Sanctions de la FINMA confirmées pour une société de gestion genevoise et son fondateur

Le Tribunal administratif fédéral à Saint-Gall

Dans 2 arrêts publiés il y a quelques jours (disponibles ici et ici), le Tribunal administratif fédéral a confirmé la sanction que la FINMA avait prononcée en 2018 à l’encontre d’une société de gestion indépendante genevoise et de son fondateur et dirigeant.

De fait, comme l’a révélé la newsletter de droit pénal économique Gotham City, la FINMA a sanctionné, à l’issue d’une procédure d’enforcement initiée en 2016, la société de gestion Sequoia Advisory (anciennement Sequoia Asset Management) pour avoir « gravement violé ses devoirs de loyauté et d’information envers les investisseurs » et ainsi « violé le droit de la surveillance », dans le cadre de fraudes commises par un ex-gérant de Credit Suisse qui a défrayé la chronique en 2018.

Ancien directeur d’Yves Rocher en Russie, ce personnage, dont le portefeuille d’oligarques d’Europe de l’Est pesait plus de CHF 2 milliards, était l’un des plus importants gestionnaires de fortune de Credit Suisse à Genève.
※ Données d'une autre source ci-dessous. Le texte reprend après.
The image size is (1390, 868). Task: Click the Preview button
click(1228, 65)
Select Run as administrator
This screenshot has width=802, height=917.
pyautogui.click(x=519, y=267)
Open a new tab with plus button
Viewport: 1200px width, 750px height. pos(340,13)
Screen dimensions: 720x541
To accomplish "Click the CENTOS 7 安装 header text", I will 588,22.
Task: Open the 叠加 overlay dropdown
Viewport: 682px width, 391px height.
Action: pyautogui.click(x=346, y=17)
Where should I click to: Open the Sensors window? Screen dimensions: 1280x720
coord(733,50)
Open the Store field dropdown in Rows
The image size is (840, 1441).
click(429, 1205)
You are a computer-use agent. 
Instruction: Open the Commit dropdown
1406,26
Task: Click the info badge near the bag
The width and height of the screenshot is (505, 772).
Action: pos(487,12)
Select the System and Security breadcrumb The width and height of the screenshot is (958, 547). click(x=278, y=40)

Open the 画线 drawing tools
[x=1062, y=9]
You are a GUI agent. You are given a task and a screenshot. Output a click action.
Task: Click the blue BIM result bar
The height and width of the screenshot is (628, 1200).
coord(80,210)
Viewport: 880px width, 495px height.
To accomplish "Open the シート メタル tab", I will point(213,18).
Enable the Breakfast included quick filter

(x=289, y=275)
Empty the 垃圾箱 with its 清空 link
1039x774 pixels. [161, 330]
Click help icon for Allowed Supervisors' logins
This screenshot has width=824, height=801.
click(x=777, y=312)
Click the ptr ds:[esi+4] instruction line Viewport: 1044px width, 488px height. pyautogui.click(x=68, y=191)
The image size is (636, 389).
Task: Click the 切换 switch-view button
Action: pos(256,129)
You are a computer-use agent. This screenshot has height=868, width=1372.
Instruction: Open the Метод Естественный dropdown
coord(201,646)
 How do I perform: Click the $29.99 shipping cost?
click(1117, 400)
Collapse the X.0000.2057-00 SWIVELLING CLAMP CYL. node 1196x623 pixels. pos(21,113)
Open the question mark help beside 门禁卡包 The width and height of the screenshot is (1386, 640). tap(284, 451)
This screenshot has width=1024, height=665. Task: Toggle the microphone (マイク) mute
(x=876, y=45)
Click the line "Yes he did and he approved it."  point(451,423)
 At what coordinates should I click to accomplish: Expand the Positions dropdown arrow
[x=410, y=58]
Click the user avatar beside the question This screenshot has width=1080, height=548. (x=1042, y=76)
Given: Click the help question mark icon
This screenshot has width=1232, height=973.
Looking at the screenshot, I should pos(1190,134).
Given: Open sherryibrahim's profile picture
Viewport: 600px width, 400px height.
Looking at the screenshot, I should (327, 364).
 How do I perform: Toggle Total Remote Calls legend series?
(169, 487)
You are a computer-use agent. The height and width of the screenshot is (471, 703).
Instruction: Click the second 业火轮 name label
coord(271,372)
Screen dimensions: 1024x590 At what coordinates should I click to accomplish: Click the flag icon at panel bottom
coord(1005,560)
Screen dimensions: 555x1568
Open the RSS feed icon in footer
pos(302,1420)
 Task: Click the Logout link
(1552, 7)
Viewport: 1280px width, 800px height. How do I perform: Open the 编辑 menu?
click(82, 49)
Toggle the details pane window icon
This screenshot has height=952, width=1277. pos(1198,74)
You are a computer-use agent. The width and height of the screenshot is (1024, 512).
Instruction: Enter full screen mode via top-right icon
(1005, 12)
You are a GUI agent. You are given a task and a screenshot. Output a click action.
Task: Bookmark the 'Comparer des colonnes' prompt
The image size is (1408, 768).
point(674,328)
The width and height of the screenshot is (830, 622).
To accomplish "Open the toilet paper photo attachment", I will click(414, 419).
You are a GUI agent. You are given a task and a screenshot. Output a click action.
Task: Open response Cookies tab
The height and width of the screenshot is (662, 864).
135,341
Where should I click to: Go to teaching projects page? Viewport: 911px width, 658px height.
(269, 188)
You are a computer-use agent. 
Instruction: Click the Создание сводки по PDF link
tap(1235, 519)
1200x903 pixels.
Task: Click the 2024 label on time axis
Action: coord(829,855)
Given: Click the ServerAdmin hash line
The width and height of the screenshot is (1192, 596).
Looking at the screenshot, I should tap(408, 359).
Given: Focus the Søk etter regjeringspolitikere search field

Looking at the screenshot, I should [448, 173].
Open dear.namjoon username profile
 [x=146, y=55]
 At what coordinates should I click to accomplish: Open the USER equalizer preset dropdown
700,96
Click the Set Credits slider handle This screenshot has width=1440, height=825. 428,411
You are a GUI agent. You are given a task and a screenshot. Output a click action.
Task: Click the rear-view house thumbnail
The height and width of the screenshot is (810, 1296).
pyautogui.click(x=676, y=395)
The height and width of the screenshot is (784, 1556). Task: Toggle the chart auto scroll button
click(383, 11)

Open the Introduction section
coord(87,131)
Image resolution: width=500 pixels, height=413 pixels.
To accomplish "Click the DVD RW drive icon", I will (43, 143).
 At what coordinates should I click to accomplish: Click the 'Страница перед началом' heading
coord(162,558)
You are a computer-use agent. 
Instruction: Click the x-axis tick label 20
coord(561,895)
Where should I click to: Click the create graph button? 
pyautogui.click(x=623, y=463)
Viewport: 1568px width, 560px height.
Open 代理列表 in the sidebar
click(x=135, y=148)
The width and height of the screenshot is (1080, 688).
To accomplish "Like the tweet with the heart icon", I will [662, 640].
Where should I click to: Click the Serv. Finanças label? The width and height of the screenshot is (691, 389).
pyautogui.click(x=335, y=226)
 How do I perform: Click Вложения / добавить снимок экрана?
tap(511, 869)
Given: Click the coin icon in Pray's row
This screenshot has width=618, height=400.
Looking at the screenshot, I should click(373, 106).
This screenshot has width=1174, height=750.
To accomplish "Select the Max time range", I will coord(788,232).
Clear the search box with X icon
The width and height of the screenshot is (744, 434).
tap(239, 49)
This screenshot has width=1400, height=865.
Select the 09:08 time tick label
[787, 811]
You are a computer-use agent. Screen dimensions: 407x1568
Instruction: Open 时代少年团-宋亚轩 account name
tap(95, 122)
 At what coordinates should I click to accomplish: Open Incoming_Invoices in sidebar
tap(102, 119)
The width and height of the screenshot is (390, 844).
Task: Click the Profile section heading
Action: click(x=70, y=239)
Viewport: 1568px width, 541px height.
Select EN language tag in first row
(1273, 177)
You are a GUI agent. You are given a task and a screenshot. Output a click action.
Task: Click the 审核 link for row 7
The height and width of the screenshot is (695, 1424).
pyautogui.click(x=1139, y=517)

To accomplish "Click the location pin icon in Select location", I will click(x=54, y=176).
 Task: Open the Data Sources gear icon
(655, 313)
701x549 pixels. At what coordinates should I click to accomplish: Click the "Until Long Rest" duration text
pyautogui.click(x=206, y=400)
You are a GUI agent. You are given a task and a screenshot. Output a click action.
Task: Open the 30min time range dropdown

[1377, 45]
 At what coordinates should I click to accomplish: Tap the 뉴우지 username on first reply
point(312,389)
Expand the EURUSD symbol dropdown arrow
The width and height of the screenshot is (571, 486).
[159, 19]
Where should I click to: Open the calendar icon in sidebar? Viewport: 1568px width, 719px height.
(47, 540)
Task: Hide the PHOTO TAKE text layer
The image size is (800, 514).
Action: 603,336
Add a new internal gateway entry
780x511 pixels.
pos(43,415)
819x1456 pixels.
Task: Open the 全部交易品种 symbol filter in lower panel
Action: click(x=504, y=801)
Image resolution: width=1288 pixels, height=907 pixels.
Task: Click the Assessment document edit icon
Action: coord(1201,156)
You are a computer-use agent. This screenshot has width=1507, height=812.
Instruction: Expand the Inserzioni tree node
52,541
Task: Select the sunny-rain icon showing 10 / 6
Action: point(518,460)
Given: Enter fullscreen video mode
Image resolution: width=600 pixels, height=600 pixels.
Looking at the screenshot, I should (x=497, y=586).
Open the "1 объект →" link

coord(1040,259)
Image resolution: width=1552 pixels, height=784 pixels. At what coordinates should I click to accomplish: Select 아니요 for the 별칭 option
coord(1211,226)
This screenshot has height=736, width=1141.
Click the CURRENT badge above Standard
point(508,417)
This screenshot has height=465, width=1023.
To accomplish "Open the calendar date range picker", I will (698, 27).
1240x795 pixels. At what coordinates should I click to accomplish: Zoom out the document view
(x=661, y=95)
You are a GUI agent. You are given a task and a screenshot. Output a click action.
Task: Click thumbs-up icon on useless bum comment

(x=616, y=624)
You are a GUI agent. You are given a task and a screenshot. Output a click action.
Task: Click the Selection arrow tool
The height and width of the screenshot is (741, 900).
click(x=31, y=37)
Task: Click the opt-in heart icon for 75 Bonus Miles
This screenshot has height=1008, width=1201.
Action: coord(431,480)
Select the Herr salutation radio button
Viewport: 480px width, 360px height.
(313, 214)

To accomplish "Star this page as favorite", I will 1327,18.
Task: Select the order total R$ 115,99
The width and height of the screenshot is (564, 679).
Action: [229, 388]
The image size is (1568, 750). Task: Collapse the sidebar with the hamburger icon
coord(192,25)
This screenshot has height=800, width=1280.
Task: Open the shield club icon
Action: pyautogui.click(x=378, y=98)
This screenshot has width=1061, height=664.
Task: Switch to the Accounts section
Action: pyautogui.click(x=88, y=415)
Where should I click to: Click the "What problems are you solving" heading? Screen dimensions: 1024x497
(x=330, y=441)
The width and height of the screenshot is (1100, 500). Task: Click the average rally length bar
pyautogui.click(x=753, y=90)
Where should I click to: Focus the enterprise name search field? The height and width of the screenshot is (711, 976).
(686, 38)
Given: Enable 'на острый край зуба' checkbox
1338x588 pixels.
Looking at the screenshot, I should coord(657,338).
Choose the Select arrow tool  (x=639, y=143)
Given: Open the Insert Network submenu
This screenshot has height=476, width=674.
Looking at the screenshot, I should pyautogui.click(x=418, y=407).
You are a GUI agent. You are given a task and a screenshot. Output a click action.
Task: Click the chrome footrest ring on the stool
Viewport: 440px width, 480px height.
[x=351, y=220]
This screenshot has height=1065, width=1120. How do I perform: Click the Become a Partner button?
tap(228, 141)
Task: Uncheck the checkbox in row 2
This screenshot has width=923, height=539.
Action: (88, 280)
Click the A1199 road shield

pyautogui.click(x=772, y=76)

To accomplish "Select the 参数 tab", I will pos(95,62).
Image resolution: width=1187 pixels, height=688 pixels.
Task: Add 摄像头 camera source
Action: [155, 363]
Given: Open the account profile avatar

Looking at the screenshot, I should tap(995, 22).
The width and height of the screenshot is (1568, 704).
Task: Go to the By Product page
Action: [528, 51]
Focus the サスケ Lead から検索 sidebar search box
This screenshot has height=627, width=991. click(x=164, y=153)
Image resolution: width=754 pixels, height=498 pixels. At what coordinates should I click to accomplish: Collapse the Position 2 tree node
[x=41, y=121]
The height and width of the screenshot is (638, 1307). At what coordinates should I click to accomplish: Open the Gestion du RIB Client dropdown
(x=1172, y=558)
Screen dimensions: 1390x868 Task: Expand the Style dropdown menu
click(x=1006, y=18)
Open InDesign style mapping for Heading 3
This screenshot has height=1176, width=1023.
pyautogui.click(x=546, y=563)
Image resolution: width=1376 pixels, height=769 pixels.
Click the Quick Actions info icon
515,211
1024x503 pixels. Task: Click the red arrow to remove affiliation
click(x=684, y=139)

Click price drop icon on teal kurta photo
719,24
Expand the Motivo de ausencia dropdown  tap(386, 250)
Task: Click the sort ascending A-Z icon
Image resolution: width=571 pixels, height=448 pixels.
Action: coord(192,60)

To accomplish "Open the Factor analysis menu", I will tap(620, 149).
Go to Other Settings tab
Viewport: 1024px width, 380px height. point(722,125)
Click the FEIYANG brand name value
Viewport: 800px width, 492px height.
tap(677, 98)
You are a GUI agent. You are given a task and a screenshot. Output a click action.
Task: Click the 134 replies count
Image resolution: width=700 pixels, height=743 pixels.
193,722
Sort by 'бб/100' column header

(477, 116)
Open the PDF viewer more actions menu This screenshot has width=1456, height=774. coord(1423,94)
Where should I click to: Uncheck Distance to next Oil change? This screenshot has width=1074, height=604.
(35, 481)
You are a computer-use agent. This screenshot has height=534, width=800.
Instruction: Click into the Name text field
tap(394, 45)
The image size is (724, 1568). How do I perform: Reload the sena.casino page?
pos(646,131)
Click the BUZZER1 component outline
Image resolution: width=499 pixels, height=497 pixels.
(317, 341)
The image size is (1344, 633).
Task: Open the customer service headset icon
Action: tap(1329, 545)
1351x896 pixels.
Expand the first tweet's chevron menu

Il avait notamment créé 3 fonds de placement dans lesquels ses clients étaient investis.

Créés et officiellement administrés de façon indépendante par Sequoia, ces fonds étaient en réalité gérés par le gérant indélicat. Ils étaient soumis à des honoraires de gestion et commissions de performance très importants, dont une bonne partie (14%) était rétrocédée à une société lui appartenant. Les commissions de gestion et de performance perçues pouvaient ainsi atteindre 26% des actifs gérés. Selon la FINMA, de « tels frais et leur redistribution massive à des apporteurs d’affaires apparaissent disproportionnés et dénués de tout fondement économique dans la mesure où, pratiqué sur le moyen terme, un tel modèle serait susceptible de vider les fonds de leur substance ».

Ces clients représentaient la moitié des avoirs de Sequoia Asset Management et généraient 85% des commissions reçues par la société.

Par ailleurs, afin de tenter de rattraper des pertes en bourse, ce gérant avait investi presque tous les avoirs des fonds dans une seule société biotech spéculative, Raptor Pharmaceuticals, dont l’effondrement en 2015 a précipité la chute du banquier et la découverte du pot-aux-roses.

Le gestionnaire a ainsi fait perdre CHF 143 millions à ses clients, tout en détournant CHF 30 millions à son profit. En février 2018, il a été condamné par le Tribunal correctionnel de Genève à 5 ans de prison pour escroquerie, faux dans les titres et gestion déloyale.

En ce qui concerne Sequoia, la FINMA a ordonné la confiscation du « gain illicitement réalisé » de CHF 11 millions de francs en lien avec la gestion des fonds en 2014 et 2015. Ce montant a toutefois été réduit à CHF 500’000 pour permettre à la société d’éviter la faillite. A ceci s’ajoutent les frais d’enquête de CHF 229’000 et les coûts de procédure de CHF 103’000.

Par ailleurs, la FINMA a tenu le fondateur et ancien directeur de Sequoia comme personnellement responsable. En octobre 2018, celui-ci ayant « gravement violé ses devoirs de loyauté », elle a prononcé à son encontre une interdiction d’exercer pendant 3 ans toute fonction dirigeante dans un établissement assujetti à la FINMA.

Ayant fait l’objet d’un recours, ces décisions viennent d’être confirmées par le Tribunal administratif fédéral. La Cour de Saint-Gall estime en effet qu’il « disposait d’une vue d’ensemble sur les activités menées… dans le contexte de la gestion des fonds litigieux ». En outre, il a « personnellement participé à la mise en place des fonds considérés et de la structure de frais illicite en découlant ». Il ne pouvait donc pas ignorer que les frais prélevés par Sequoia nuisaient aux intérêts des clients. Dans leurs explications, les juges se montrent particulièrement sévères envers l’ancien dirigeant de Sequoia qui « ne saisit pas pleinement la portée des règles auxquelles il était soumis » et qui présente donc un risque « élevé » de récidive. D’après les juges du TAF, les arguments qu’il a présentés dans son recours montrent « qu’il n’a, à l’heure actuelle, pas encore pris conscience de la nature et de la gravité des manquements qui lui sont reprochés pourtant à raison ».

Suite à cette affaire, SEQUOIA, qui était depuis 2013 au bénéfice d’une autorisation de gestion de placement collectifs (licence LPCC), y a renoncé en 2017.

La décision du Tribunal administratif fédéral peut encore faire l’objet d’un recours auprès du Tribunal fédéral.